» Aufgabe 1:
Beantworte zum Bericht über den Spielhallen-Beschluss diese Fragen:
(a) An welchem Tag hat der VGH entschieden?
(b) Bis wann muss die Behörde den Betrieb der Spielhalle dulden?
(c) Warum hatte die Behörde den Antrag des Betreibers abgelehnt?
» Aufgabe 2: Schreib aus dem Bericht über den Spielhallen-Beschluss alle Angaben heraus, in denen Ziffern vorkommen.
» Aufgabe 3: Setz den Bericht über den Spielhallen-Beschluss nach seinem letzten Satz fort.
--- Textauszug ---
VGH Baden-Württemberg: Eilverfahren zum Weiterbetrieb einer Spielhalle
Der Verwaltungsgerichtshof Baden-Württemberg hat in einem Eilverfahren (Az.: 6 S 2895/21) zum Weiterbetrieb einer Spielhalle mit Beschluss vom 12. Januar 2022 die negative Entscheidung des Verwaltungsgerichts Freiburg (Az.: 13 K 2446/21) teilweise abgeändert und die betroffene Erlaubnisbehörde verpflichtet den Betrieb der Spielhalle bis zum Abschluss des Widerspruchsverfahren zu dulden.
Dies berichtet der verfahrensführende Rechtsanwalt Dr. Damir Böhm, der den Sachverhalt wie folgt schildert: „Die Behörde hatte den Erlaubnisantrag des antragstellenden Spielhallenbetreibers abgelehnt, weil sich die im 500 Meter-Abstand konkurrierende Spielhalle eines anderen Betreibers weiter weg von einer Minderjährigeneinrichtung befände.
Der VGH führt aus, dass es dem unterlegenen Spielhallenbetreiber nicht zuzumuten sei, den Betrieb der Spielhalle bis zur Überprüfung der behördlichen Entscheidung einzustellen. Insbesondere würden ohne gerichtlichen Eilrechtsschutz Ordnungswidrigkeiten- und strafrechtliche Konsequenzen drohen, so dass der Betreiber die Überprüfung des verwaltungsrechtlichen Bescheides nicht 'auf der Anklagebank' abwarten müsse."
Auswahlentscheidung müsse ermessensfehlerfrei erfolgen
Der VGH habe ferner zur Duldung und zur Auswahlentscheidung durch die Behörde wie folgt ausgeführt: Eine Duldung des Betriebs einer Spielhalle während eines nicht formell genehmigten Zeitraumes müsse aktiv durch die Behörde erfolgen, um keine Unterbrechung des legalen Betriebs zur Folge zu haben. Diese Duldung seitens der Behörde müsse nicht ausdrücklich erfolgen, sondern könne auch konkludent erklärt werden, indem die Behörde beispielsweise mitteilt, dass der Betrieb der Spielhalle nicht untersagt werde oder aber erst ab einem gewissen Zeitpunkt untersagt werde. Insbesondere müsse eine Duldung nicht in einem Bescheid gegenüber dem Betreiber erklärt werden.
--- Gespeicherte Zeilen ---
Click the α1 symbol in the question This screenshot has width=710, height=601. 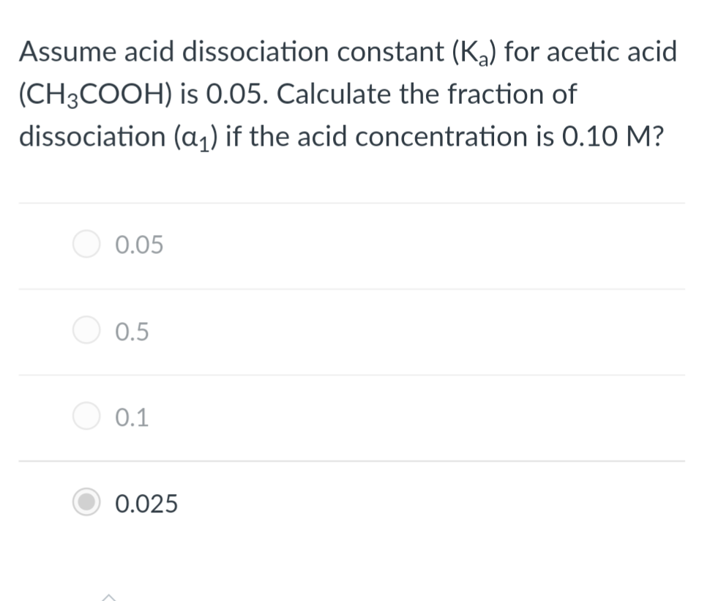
---
--- Gespeicherte Zeilen ---
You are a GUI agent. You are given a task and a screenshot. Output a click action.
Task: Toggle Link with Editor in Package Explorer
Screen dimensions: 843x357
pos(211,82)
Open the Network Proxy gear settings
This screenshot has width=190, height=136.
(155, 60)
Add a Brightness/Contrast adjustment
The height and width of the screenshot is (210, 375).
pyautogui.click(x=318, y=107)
---
--- Gespeicherte Zeilen ---
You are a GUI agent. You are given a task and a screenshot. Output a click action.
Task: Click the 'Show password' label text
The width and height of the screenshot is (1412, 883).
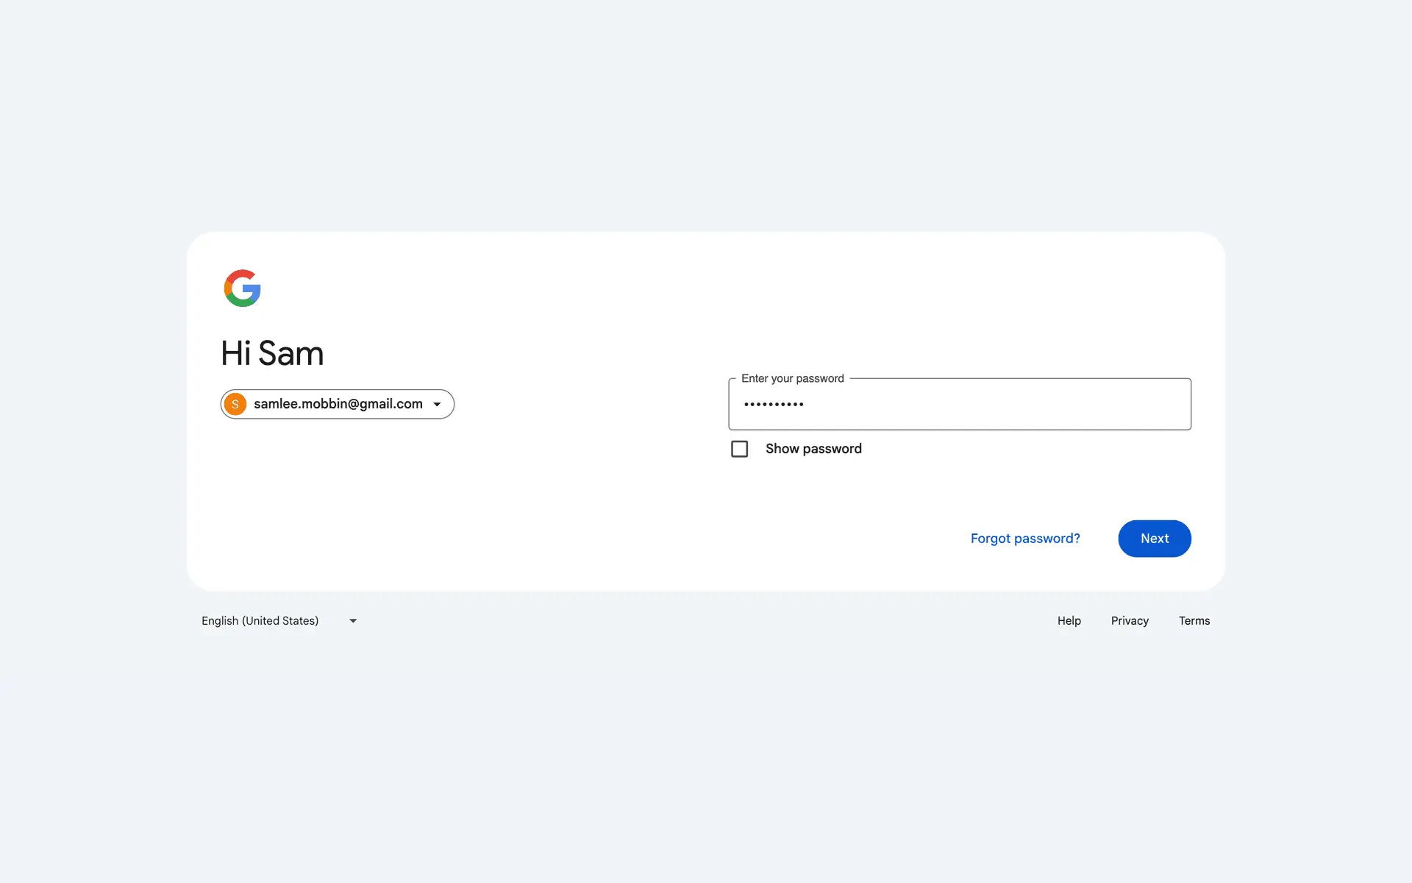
---
» Antwort 1:
(a) Am 12. Januar 2022.
(b) Bis zum Abschluss des Widerspruchsverfahrens.
(c) Eine konkurrierende Spielhalle eines anderen Betreibers im 500-Meter-Abstand liegt weiter weg von einer Einrichtung für Minderjährige.

» Antwort 2:
6 S 2895/21
12. Januar 2022
13 K 2446/21
500 Meter

» Antwort 3:
Die Auswahlentscheidung der Behörde müsse ermessensfehlerfrei erfolgen. Gegenständlich habe die Behörde eine weitere Minderjährigeneinrichtung, die wie der Antragsteller zur recht ausgeführt hätte, sich näher bei der genehmigten Spielhalle befände, nicht berücksichtigt. Dies wäre jedoch geboten gewesen, sodass die behördliche Auswahlentscheidung ermessensfehlerhaft sei. Auch wenn nicht gesagt werden könne, dass eine neue Auswahlentscheidung zwingend zu Gunsten des Antragstellers erfolgen würde, so war einstweiliger Rechtsschutz zu gewähren, da die behördliche Entscheidung wahrscheinlich rechtswidrig sei. Zudem müssten bei der Auswahlentscheidung viele unterschiedliche Gesichtspunkte berücksichtigt werden.
Kommentar des verfahrensführenden Rechtsanwaltes Dr. Damir Böhm
Dr. Damir Böhm, der als Fachanwalt für Verwaltungsrecht in der Kanzlei Böhm & Hilbert und als juristischer Berater des Fachverbandes Spielhallen (FSH) tätig ist, kommentiert die Entscheidung folgendermaßen: „Diese Entscheidung des VGH ist aus zwei Gesichtspunkten begrüßenswert. Zunächst wird klargestellt, dass die Möglichkeit strafrechtlicher Nachteile ausreicht, um zulässiger Weise gerichtlichen Eilrechtsschutz zu beantragen. Dabei legt der VGH fest, dass für eine auch strafausschließende Duldung eben keine ausdrückliche Erklärung seitens der Behörde vorliegen müsse. Es reiche konkludentes verhalten beziehungsweise entsprechende Erklärungen, dass nicht gegen den nicht genehmigten Betrieb vorgegangen würde.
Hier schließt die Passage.